I have an application that needs to continuously read data coming back to the program over a connected serial port. I have buttons that Open and Close the port via the user. I am having trouble configuring the "DataReceived" event handler to read the incoming data and display it in a textbox in the app.
I have been getting this error: "Cross-thread operation not valid: Control 'textBox4' accessed from a thread other than the thread it was created on." I see this is a thread error but I have not been able to figure out my issue.
namespace Program
{
public partial class Form1 : Form
{
public Form1()
{
InitializeComponent();
getAvailabePorts();
}
private void getAvailabePorts()
{
String[] ports = SerialPort.GetPortNames();
comboBox1.Items.AddRange(ports);
}
public void button1_Click(object sender, EventArgs e)
{
try
{
if (comboBox1.Text == "" || comboBox2.Text == "")
{
textBox4.Text = "Please select port settings";
}
else
{
serialPort1.PortName = comboBox1.Text;
serialPort1.BaudRate = Convert.ToInt32(comboBox2.Text);
serialPort1.DataReceived += new SerialDataReceivedEventHandler(mySerialPort_DataReceived);
serialPort1.Open();
}
}
catch (UnauthorizedAccessException)
{
textBox4.Text = "Unauthorized Access";
}
public void mySerialPort_DataReceived(object sender, SerialDataReceivedEventArgs e)
{
SerialPort sp = (SerialPort)sender;
textBox4.Text = sp.ReadExisting() + "\n";
}
private void button2_Click(object sender, EventArgs e)
{
serialPort1.Close();
textBox4.Clear();
}
}
}
}
Upvotes: 1
Views: 1957
Reputation: 954
First, welcome.
Before the "big" issue (marshalling data), let me warn you -- serial ports are tricky. For example, your call to "ReadExisting" may not return what you expect -- will return whatever is in the serial port buffer at the time, but more may come in, which will overwrite what is already in your text box. So you may want to append data your text box.

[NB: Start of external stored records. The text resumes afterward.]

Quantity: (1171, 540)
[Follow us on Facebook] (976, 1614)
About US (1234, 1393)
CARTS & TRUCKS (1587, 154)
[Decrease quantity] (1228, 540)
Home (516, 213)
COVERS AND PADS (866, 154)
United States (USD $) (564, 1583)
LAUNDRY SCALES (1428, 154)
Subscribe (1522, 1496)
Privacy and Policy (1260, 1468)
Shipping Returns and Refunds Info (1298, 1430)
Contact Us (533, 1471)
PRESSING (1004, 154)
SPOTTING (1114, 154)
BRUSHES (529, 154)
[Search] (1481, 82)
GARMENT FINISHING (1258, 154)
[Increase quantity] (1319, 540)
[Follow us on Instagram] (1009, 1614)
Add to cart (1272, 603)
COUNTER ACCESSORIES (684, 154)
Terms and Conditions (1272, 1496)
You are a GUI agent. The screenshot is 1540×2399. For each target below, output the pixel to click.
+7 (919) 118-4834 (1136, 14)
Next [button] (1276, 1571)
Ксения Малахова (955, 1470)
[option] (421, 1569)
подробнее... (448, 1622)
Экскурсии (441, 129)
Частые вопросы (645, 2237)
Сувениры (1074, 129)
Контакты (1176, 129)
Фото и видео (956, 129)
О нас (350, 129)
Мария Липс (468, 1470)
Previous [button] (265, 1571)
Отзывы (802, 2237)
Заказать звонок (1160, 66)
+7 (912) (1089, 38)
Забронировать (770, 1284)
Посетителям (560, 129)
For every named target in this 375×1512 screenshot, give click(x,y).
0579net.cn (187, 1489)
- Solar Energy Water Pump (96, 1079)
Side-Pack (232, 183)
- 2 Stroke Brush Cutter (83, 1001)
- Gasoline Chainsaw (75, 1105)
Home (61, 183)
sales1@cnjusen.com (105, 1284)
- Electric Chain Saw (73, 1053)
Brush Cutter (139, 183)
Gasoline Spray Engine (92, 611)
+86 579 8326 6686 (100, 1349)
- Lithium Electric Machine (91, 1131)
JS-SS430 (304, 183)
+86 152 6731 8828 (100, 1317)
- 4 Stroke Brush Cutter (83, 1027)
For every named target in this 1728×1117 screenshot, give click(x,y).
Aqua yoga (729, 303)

Now the real issue. As a commentor mentioned, you cannot post directly post data from another thread to the UI thread. Without you knowing, the serial port created a new thread to receive data.
You can handle this directly by modifying your receiver code as follows:
public void mySerialPort_DataReceived(object sender, SerialDataReceivedEventArgs e)
{
SerialPort sp = (SerialPort) sender;
var dataRcvd = sp.ReadExisting();
object[] dataArray = new object[1];
dataArray[0] = dataRcvd;
BeginInvoke( new postDataDelegate( postData), dataArray );
}
private delegate void postDataDelegate( string d );
private void postData( string d)
{
textBox4.Text = d;
}
This will "marshall" the data to the UI thread so it can be used. There are many ways this can be done (and, many differences between how it is done in WPF vs. Winforms, so watch out for that). I hope this illustrates the point.
Another aside -- no need ot make the DataReceived method public -- it will work fine private.